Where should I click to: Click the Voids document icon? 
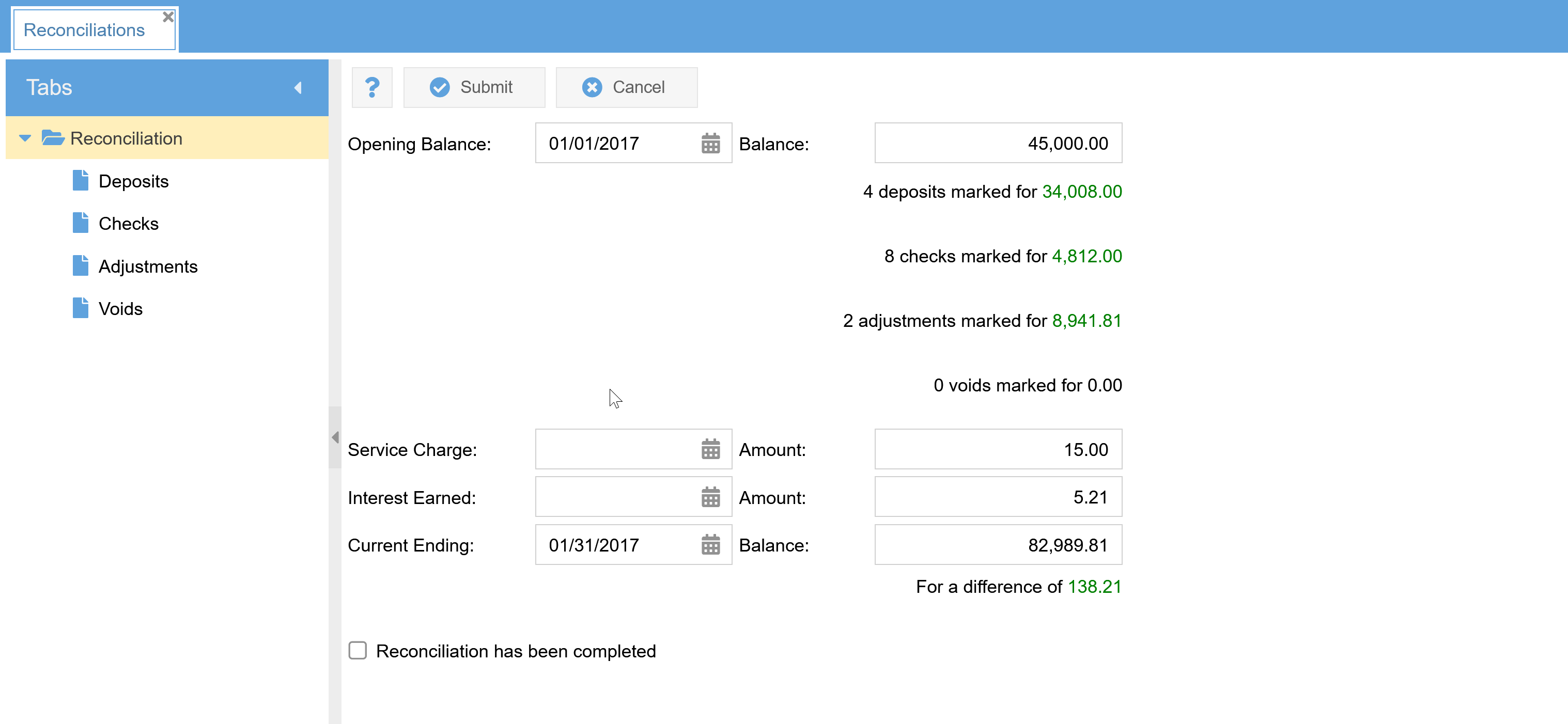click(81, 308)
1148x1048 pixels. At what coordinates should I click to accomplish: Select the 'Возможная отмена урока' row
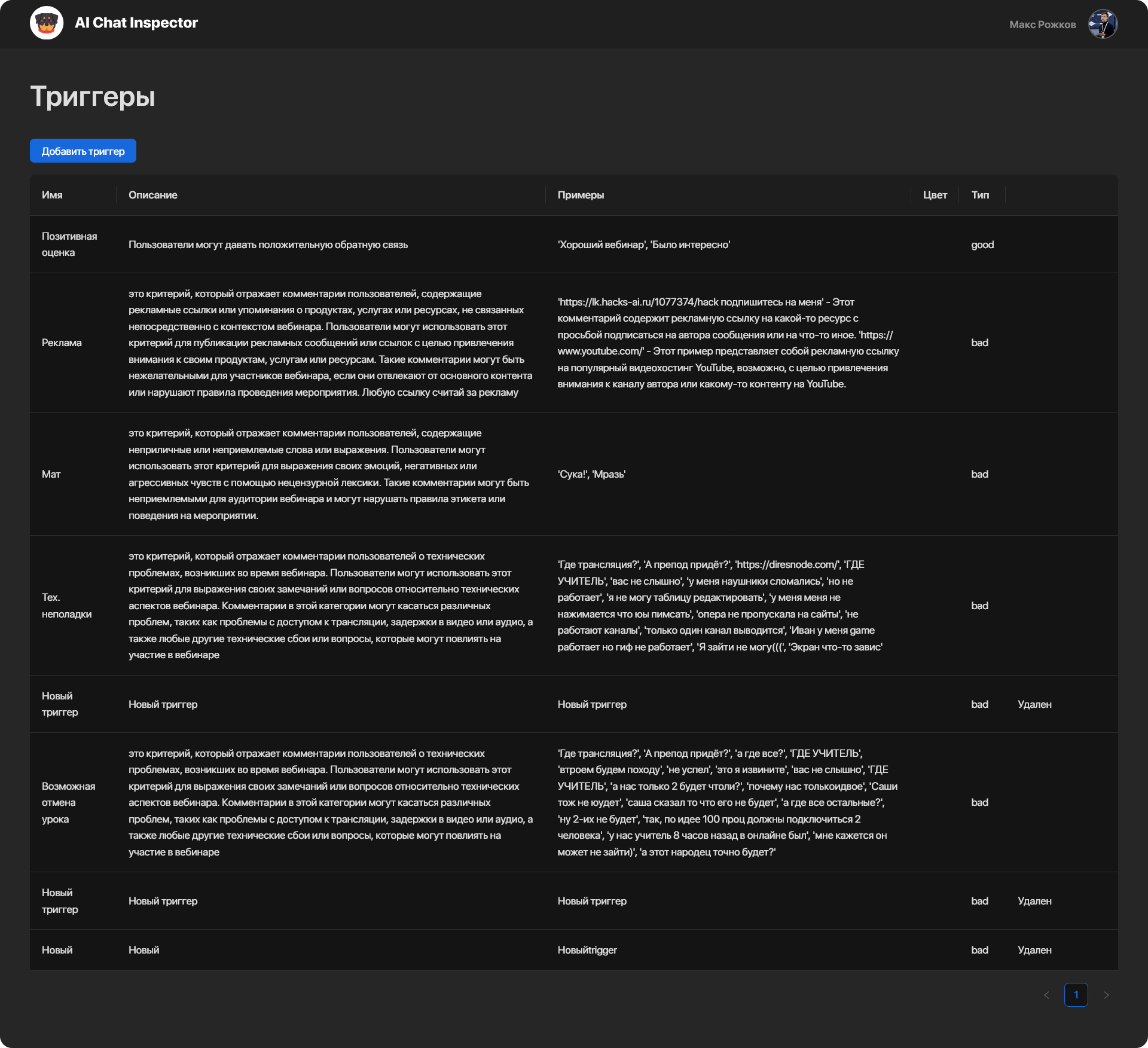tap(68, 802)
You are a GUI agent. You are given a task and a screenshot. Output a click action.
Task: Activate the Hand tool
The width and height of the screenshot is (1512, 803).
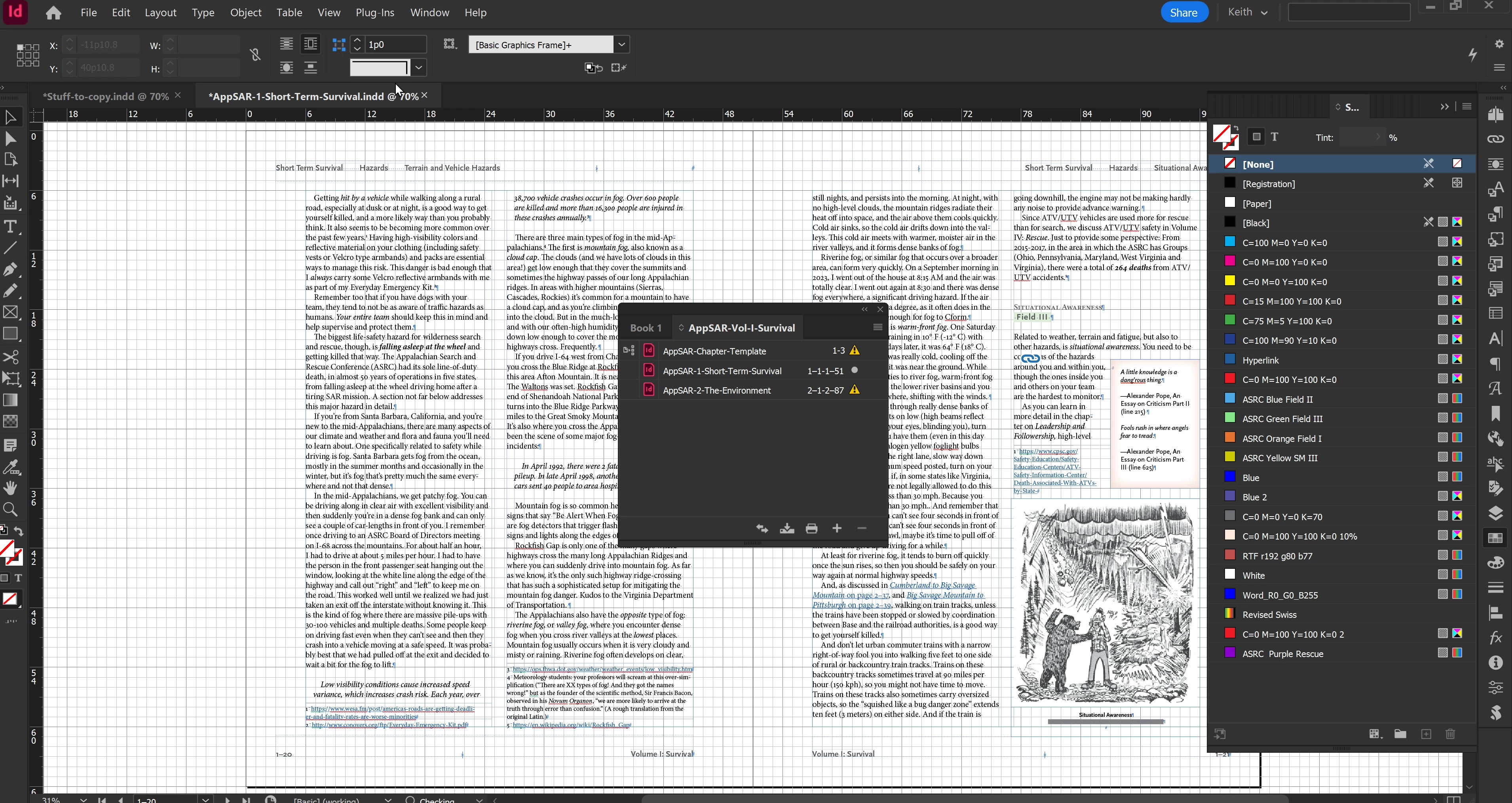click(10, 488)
=======
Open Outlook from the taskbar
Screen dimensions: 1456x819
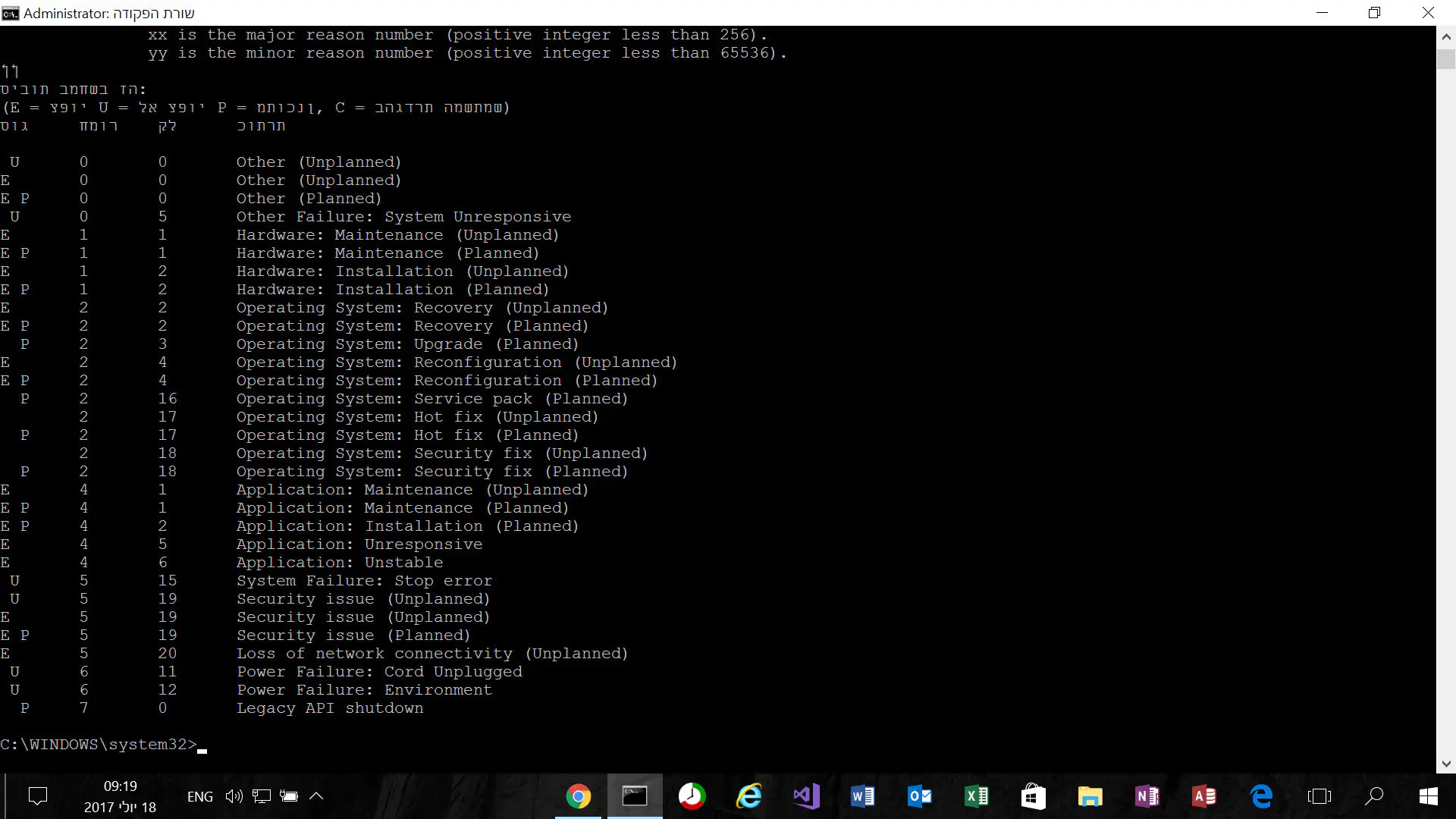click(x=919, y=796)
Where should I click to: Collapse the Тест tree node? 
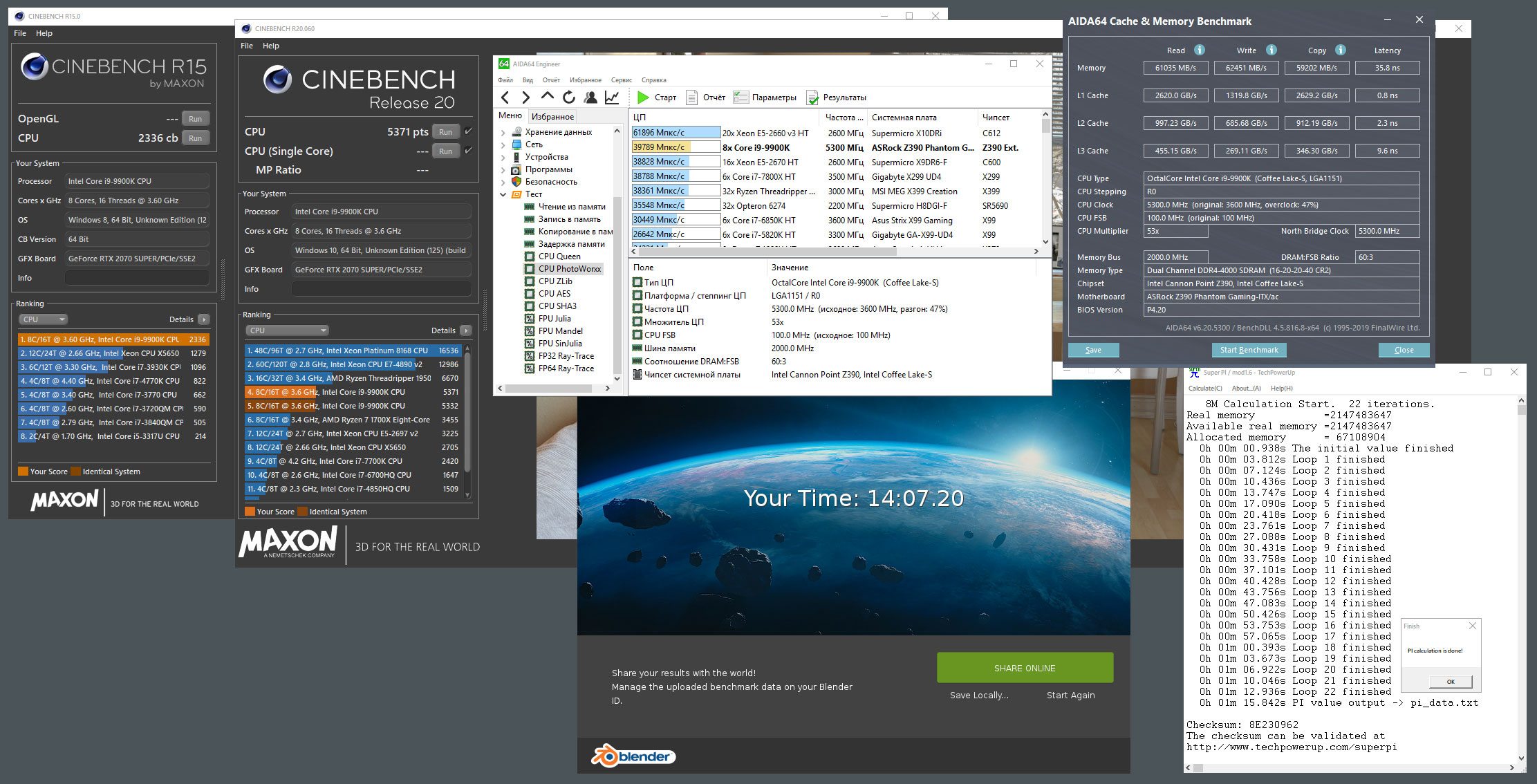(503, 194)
=======
- Work required: Starting with the line that contains "Where should I click to: Click" and finishing with the line that contains "You are a GUI", reproduce every line of the material above exactly, but not the pictures.

- Answer to this task:
Where should I click to: Click the Voids document icon? 
click(81, 308)
1148x1048 pixels. At what coordinates should I click to accomplish: Select the 'Возможная отмена урока' row
tap(68, 802)
You are a GUI agent. You are given a task and a screenshot. Output a click action.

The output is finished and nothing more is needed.